_WORK ITEM_.
Reproduce word for word the portion of the passage below on Don Brash and house prices that runs between "The housing market" and "on the property.", inclusive.

_SUPPLIED PASSAGE_.
◇ ◇ ◇ ◇
Former Reserve Bank governor Dr Don Brash believes house prices need to fall, amid high inflation and a rise in interest rates.
Earlier this week, Reserve Bank governor Adrian Orr raised the OCR by 50 basis points, as well as signalling further rises to interest rates in future.
Brash said monetary policy had to be tightened when Government spending goes up, which it did in the most recent budget.
“It’s really therefore a question of who pays the cost to get inflation down. Is it the homeowner with a big mortgage seeing his interest rates go higher? Or is it other people who don’t get the benefits they’d otherwise get from public spending?” said Brash.
“As we both recognise house prices in New Zealand are outrageously over the top, particularly in Auckland but not just in Auckland, and a reduction in those prices is to be welcomed.”
The housing market appears to currently be softening, though that follows a longer period of significantly higher price rises.
Brash highlighted the cost of land as the primary cause of extremely high house prices, and said freeing up land was the best solution.
As examples of how that might be done, Brash suggested removing the urban-rural boundary around Auckland, or making changes to regulations on lifestyle blocks that only permit one house on the property.
“When you’re paying a million dollars for a tenth of an acre in Papakura, bare land, you can’t put a tent on that and make it affordable,” said Brash.
Brash said some of the inflation is a consequence of the Reserve Bank’s significant loosening of monetary policy at the start of the Covid-19 pandemic, a move which he said was appropriate given the context.
But with hindsight, Brash said the consensus among economists is now that monetary policy was kept too loose for too long, meaning more aggressive tightening is now needed.
◇ ◇ ◇ ◇
_ENTRIES PROVIDED_.
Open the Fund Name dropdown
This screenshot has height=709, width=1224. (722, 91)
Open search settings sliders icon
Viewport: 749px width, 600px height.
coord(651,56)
◇ ◇ ◇ ◇
_EXERCISE RESPONSE_.
The housing market appears to currently be softening, though that follows a longer period of significantly higher price rises.
Brash highlighted the cost of land as the primary cause of extremely high house prices, and said freeing up land was the best solution.
As examples of how that might be done, Brash suggested removing the urban-rural boundary around Auckland, or making changes to regulations on lifestyle blocks that only permit one house on the property.